Systema Software, a provider of claims management software solutions, is investigating a breach that exposed the personal information of at least 1.5 million of its customers.
According to The Register, insurers using Systema Software allegedly posted the names, addresses, phone numbers, medical records, and other personal information in the clear to Amazon Web Services (AWS).
It is currently unclear how that information was posted, and the exact number of individuals affected by this breach remains uncertain.
The breach was spotted by technology enthusiast Chris Vickery, who has stated that much of the data appeared to concern Kansas residents and may have included the entire Kansas State Self Insurance Fund SIMS database, which contains sensitive personal information of approximately 1.1 million people.

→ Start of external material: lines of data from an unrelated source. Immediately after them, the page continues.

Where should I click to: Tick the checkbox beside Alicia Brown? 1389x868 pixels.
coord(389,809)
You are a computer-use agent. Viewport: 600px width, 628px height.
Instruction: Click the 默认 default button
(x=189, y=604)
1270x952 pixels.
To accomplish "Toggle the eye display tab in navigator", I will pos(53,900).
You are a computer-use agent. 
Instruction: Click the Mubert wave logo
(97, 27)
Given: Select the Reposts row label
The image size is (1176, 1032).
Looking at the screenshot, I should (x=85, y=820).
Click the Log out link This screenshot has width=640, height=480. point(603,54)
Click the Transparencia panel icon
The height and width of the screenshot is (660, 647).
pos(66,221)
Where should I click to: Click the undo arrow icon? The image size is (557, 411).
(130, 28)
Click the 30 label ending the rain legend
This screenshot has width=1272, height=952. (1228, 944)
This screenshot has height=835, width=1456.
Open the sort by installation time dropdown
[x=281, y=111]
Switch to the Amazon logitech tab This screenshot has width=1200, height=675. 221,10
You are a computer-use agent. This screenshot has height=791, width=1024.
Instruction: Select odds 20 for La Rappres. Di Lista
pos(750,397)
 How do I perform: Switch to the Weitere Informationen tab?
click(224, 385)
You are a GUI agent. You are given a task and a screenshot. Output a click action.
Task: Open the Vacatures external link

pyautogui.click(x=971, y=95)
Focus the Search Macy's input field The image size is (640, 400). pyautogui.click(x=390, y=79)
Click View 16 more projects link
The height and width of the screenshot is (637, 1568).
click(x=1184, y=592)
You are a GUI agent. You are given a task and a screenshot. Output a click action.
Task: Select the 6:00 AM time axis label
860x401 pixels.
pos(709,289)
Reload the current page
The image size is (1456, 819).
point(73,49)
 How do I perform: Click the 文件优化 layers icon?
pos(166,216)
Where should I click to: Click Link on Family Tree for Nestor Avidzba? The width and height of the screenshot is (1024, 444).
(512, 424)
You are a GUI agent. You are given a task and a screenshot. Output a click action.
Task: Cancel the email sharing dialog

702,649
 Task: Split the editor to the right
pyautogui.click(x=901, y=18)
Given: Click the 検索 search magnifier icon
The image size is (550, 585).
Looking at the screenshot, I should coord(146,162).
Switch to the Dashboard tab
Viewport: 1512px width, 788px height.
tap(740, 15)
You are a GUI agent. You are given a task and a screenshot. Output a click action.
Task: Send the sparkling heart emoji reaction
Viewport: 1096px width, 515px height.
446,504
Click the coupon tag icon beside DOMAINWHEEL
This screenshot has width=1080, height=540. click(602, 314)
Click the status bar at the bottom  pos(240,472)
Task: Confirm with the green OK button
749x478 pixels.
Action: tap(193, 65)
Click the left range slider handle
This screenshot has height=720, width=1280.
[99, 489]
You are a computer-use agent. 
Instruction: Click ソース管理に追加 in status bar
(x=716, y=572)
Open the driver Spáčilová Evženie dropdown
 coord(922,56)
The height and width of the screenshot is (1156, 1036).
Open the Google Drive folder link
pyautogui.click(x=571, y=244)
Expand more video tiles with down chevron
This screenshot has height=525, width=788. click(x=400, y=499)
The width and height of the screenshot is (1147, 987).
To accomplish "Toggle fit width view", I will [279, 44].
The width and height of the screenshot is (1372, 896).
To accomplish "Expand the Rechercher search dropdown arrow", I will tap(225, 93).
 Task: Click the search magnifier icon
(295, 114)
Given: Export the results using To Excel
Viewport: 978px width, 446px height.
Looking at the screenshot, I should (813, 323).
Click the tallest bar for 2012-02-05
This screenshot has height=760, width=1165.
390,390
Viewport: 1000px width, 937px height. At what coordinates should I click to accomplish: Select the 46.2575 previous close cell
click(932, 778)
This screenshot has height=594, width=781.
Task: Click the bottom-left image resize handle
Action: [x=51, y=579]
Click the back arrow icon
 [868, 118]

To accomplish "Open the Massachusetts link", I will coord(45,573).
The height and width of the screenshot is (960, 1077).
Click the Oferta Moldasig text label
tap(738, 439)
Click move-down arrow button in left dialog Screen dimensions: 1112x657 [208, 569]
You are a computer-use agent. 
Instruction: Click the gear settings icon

Vickery has reported that data from the CSAC Express Insurance Authority (CSAC-EIA) was also exposed. Specifically, he was able to read the details of some 3 million payment transactions dating back to 1987.
Other databases that may have been affected by the breach include American All-Risk Loss Administrators (AARLA)/Risico, Millers Mutual Group, and Crosswalk Claims Management.
Systema Software has released the following statement in response to the breach:
“Systema Software recently became aware that a single individual gained unapproved access into our data storage system containing data belonging to certain Systema clients. In addition to communicating with Systema, this individual also self-reported this discovery to the proper authorities and impacted clients and is in the process of working with the Texas Attorney General to securely wipe all data from his hard drive. While our investigation is still ongoing, it is important to note that, based on our initial review, we have no indication that any data has been used inappropriately.”
The company went on to state that it has launched internal reviews of its servers, begun to notify affected organizations, and is currently working with a forensic IT firm.
Additionally, public access to the AWS subdomain where the information was first posted has since been revoked.
Systema Software marks the latest breach of medical data and joins the ranks of Anthem, Premera, and Excellus BlueCross BlueShield.